AIM OF THE TASK :: Looking through the listing, how many of its lines hold the word "agent"? Answer with only the number.

RECORDS PROVIDED ::
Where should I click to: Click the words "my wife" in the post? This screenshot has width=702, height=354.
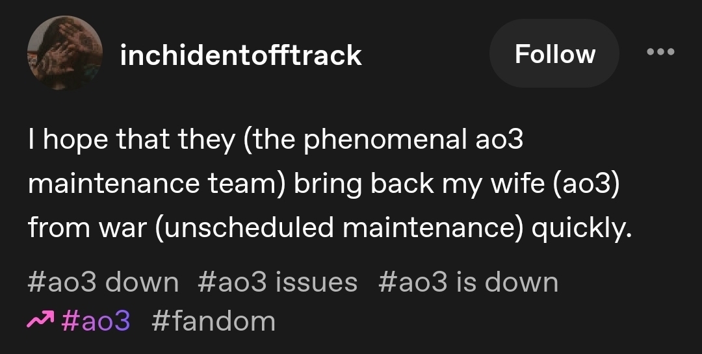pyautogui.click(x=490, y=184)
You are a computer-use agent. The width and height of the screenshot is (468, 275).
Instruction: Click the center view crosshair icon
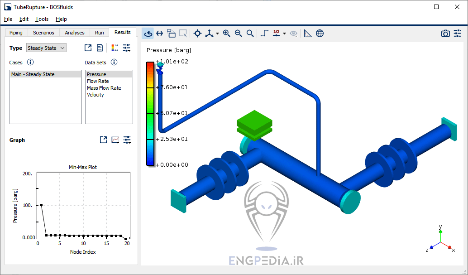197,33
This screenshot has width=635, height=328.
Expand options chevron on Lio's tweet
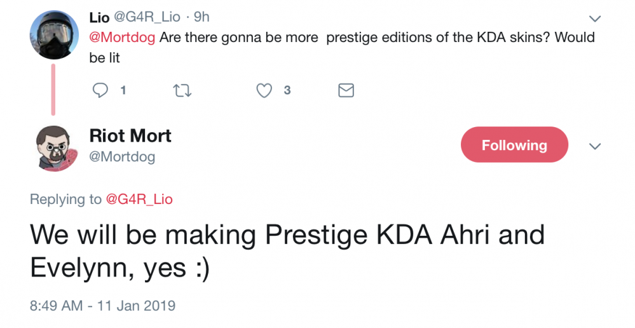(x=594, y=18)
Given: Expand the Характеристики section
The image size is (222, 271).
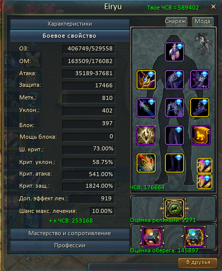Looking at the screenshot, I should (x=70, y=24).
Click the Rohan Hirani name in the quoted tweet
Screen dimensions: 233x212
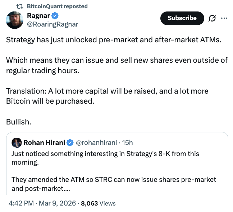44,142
* * *
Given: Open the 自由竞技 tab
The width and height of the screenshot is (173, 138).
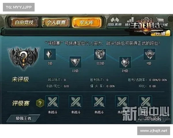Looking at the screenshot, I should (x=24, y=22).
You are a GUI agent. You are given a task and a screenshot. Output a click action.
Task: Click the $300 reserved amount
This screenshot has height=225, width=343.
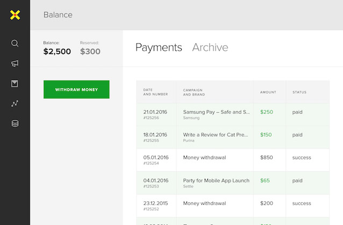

RESPONSE TO THE EXERCISE :: 2